To change the magnitude of the magnetic coupling of the voltage drive fluxes to be able to, can between the mounting brackets 17 and this mounting bracket connecting part 18 a magnetically non-conductive spacer plate 20 of suitable Thickness, e.g. B. a brass piece to be inserted. It is also possible to use a compensation plate which does not consist of several parts, but only of one part. In this case, the magnetically non-conductive spacer plate 20 is between the Voltage poles 11 and the compensation sheet metal parts attached to these voltage poles provided and by means of screws 16 made of magnetically non-conductive material with the Voltage poles 11 connected.
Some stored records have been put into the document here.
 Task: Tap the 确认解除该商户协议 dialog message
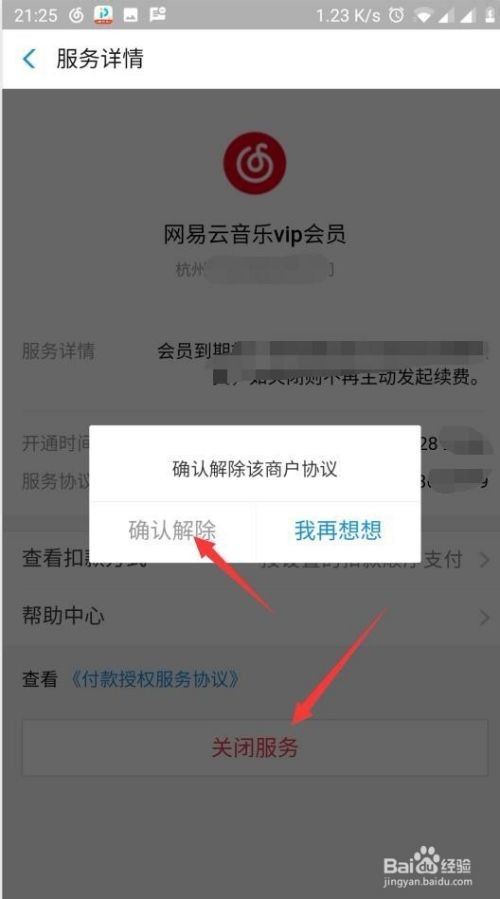pyautogui.click(x=255, y=469)
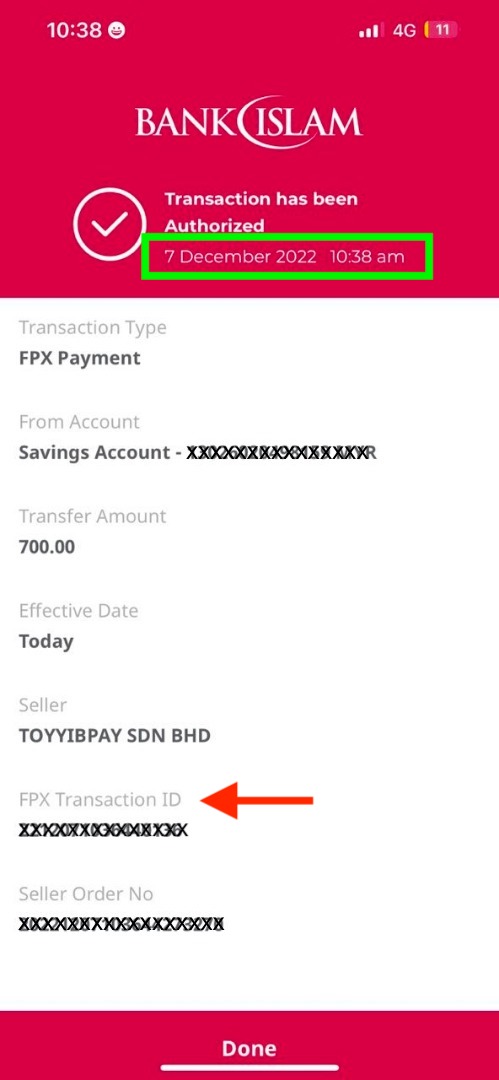Tap the Effective Date Today value
The width and height of the screenshot is (499, 1080).
tap(45, 642)
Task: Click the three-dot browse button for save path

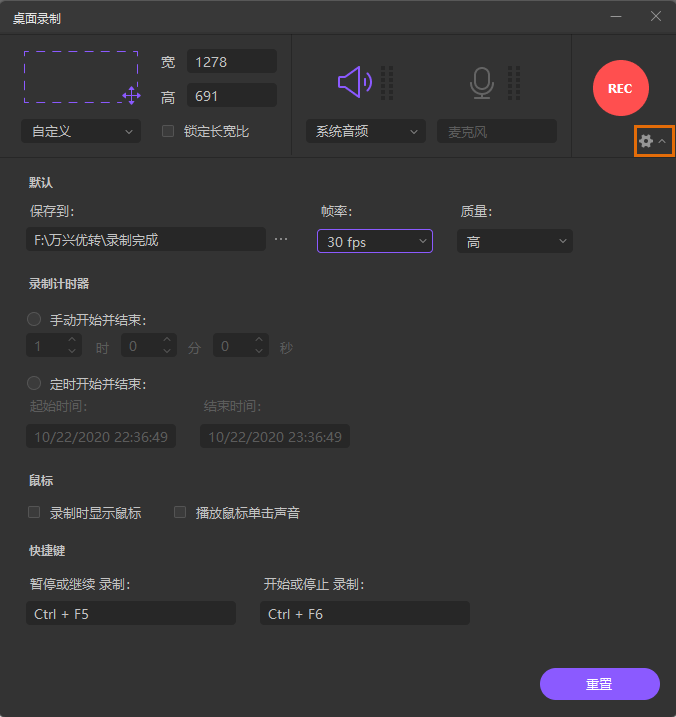Action: pos(281,240)
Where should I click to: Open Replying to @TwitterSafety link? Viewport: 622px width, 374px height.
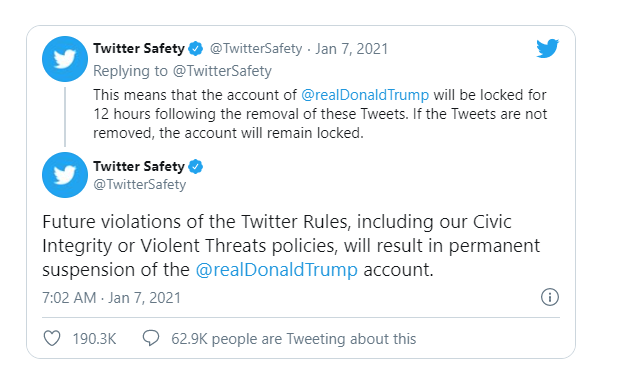pos(182,71)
The particular advantage of the device described is that a constant predetermined disturbance torque, which cannot be eliminated per se can be compensated for by another appropriately chosen disturbance torque. There the size of the interference torque to be compensated for with a certain type of meter is constant, the required compensation torque can be achieved by appropriate magnetic coupling between the Voltage drive flows are fixed, so that no individual setting is necessary during calibration.

Claims (1)

Claim: Device on a three-phase four-wire induction meter with only one drive pulley and three symmetrical to this in the drive pulley plane arranged engines, whose tension iron among each other to compensate for the rotating field error caused by the stress scattering by a substantially adjustable magnetic path consisting of a ferromagnetic sheet metal star Conductivity are connected, characterized in that the preferably asymmetrical, e.g. B. Y-shaped, sheet metal star (15) magnetically directly or below Interposition of non-magnetic adjusting pieces (20) on the poles (11) of the three Tension iron is connected. Considered publications: German Patent Specifications No. 433 362, 951 652, 951 653.